◆ Enunciado
Transcreva sem alterações um trecho do texto sobre a Operação Make Up, começando nas palavras que contêm "A Polícia Federal" e parando logo após "ex-presidente Jair Bolsonaro.".

◆ Texto extraído
:::::

Ministro Flávio Dino autoriza operação policial contra deputado Mario Frias e produtora Karina Gama

A Polícia Federal (PF) deflagrou, nesta quinta-feira (10), a Operação Make Up, após autorização do ministro Flávio Dino do STF, com foco na produtora Karina Gama e no deputado federal Mario Frias (PL). A ação visa apurar irregularidades relacionadas ao filme Dark Horse, cinebiografia do ex-presidente Jair Bolsonaro.
A defesa de Karina Gama protocolou uma reclamação no STF, buscando garantir “autoridade das decisões da Presidência” e “competência do juiz natural”. O texto enfatiza que a produtora colaborou voluntariamente com as investigações, entregando mais de 20 mil páginas de documentos.
“A medida não discute o mérito da investigação, sendo certo que a cliente estava contribuindo espontaneamente”, diz o comunicado.

:::::

◆ Trechos dos dados
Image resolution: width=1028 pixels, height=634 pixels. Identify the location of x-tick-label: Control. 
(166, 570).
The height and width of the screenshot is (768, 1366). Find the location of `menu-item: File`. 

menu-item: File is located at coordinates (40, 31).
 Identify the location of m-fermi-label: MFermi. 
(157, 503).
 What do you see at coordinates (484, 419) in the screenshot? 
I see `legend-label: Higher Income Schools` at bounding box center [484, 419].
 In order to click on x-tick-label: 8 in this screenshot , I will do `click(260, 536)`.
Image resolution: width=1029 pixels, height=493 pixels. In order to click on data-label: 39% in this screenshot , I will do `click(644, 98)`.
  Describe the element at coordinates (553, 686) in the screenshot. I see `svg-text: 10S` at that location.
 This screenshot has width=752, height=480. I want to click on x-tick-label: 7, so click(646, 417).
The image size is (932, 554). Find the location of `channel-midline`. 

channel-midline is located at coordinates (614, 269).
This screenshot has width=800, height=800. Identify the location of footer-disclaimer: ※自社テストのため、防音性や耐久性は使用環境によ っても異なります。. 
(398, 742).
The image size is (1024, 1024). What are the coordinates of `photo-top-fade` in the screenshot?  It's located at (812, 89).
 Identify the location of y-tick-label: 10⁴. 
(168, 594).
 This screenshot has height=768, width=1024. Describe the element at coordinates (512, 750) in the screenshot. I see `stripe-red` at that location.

:::::

◆ Resultado do exercício
A Polícia Federal (PF) deflagrou, nesta quinta-feira (10), a Operação Make Up, após autorização do ministro Flávio Dino do STF, com foco na produtora Karina Gama e no deputado federal Mario Frias (PL). A ação visa apurar irregularidades relacionadas ao filme Dark Horse, cinebiografia do ex-presidente Jair Bolsonaro.